Derrière une pochette étonnante, d’un kitsch désabusé, «Your Time To Shine» est un grand album, l’un de ces disques d’une honnêteté rare. Monolord n’hésite pas à s’y dévoiler, à s’y mettre à nu, à révéler les tourments qui le hantent. Bien sûr, les Suédois restent fidèles à l’héritage sabbathien, par ses riffs gras et heavy («The Weary», ouverture  percutante très seventies), tantôt menaçants («I’ll Be Damned»), tantôt planants («To Each Their Own»). Le son est épais, parfois grésillant. Quant à la basse, magie de la formule trio, elle renforce cette lourdeur plus doom que stoner. Mais les Suédois nimbent ce «Your Time To Shine» d’une mélancolie, d’une tristesse bouleversante, que ce soit dans la voix de Thomas V Jäger, lointaine et comme résignée, ou dans les guitares déchirantes. Les deux derniers morceaux que sont le magnifique titre éponyme et le fabuleux «Siren Of Yersinia» (chanson faisant référence à la peste) brillent de mille ténèbres, se déploient en une longue procession, en un terrible cheminement qui, inéluctable, mène à la mort. «Your Time To Shine» est le fruit étrange d’une époque tourmentée, d’un monde qui glisse vers sa perte.

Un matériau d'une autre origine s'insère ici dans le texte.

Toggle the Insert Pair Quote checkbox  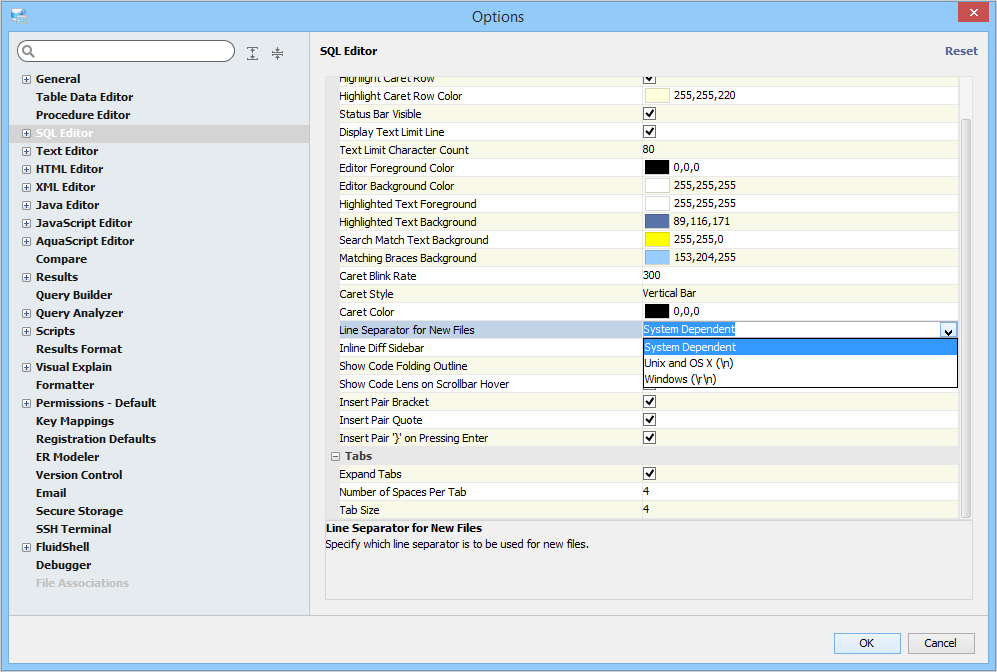[x=649, y=420]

Voilà une union bien fangeuse, célébrée dans des eaux marécageuses. Les témoins ? Des crocodiles affamés, prêts à passer à l’attaque. Le prêtre ? Un ange morbide, dont Verdun reprend en français, et de fort belle manière, "Dawn Of The Angry", tiré de "Domination". Old Iron, malsain en diable oscille entre l’agressivité angoissante d’un sludge colérique ("Planetsimal") et le désespoir doomesque de son second titre "Strix Nebulosa". Voix lointaine et terrifiante, batterie qui mène la danse macabre, guitares torturées, les Américains dessinent à la suite nos pires cauchemars. Outre la reprise de Morbid Angel, Verdun brille d’un éclat fébrile sur les huit minutes d’un "Narconaut" déchirant, tendu, menaçant, porté par des vocaux hallucinés. Une lourdeur envoûtante qui s’achève aux confins de l’horreur.

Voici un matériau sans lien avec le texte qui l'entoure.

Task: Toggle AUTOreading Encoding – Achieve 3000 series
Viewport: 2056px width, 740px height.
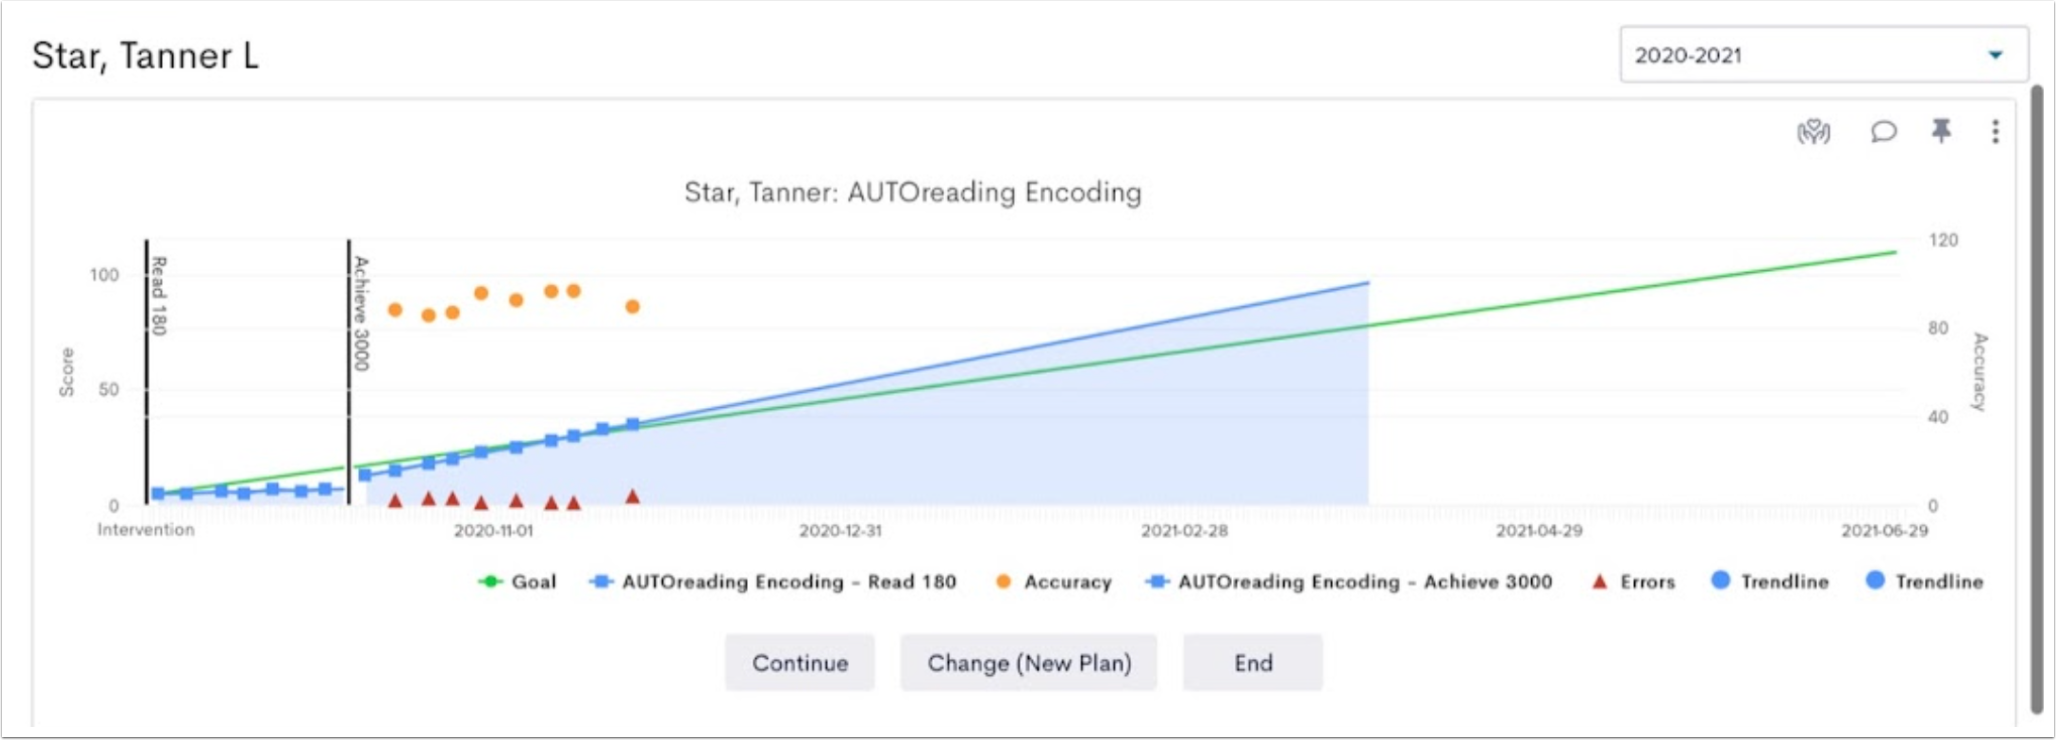Action: point(1350,582)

Spiral Grave est l’héritier d’Iron Man, orphelin du guitariste-fondateur et compositeur Alfred Morriss III, décédé en 2018. Sa maladie était la cause du silence du groupe depuis la sortie de l’excellent "South Of The Earth" en 2013. "Legacy Of The Anointed", avec Will Rivera (Lord) en nouveau membre, s’inscrit dans la lignée de cette œuvre majeure du doom, comme en atteste la présence d’un "Nightmare On May Eve : Dunwich Pt 1", flashback du "Half-Face/Thy Brother’s Keeper (Dunwich Pt. 2)" présent sur "SOTE". Les vocaux, que l’on peut trouver agaçants, de Dee Calhoun, les riffs aisément mémorisables, le groove général - mention à la basse - et le son typé années 70’s rappellent les heures anciennes. Toutefois, les survivants n’hésitent pas à accélérer le tempo, à proposer des titres rapides ("Your Ennemy’s Ennemy", "Tanglefoot"), aux sonorités heavy. L’album regorge d’agressivité, de colère ("Nothing") et plonge parfois dans une atmosphère poisseuse, sudiste, comme sur "Abgrund", huit minutes de doom malsain qui explose en une furie foudroyante pour conclure en beauté ce "Legacy Of The Anointed" de haute tenue.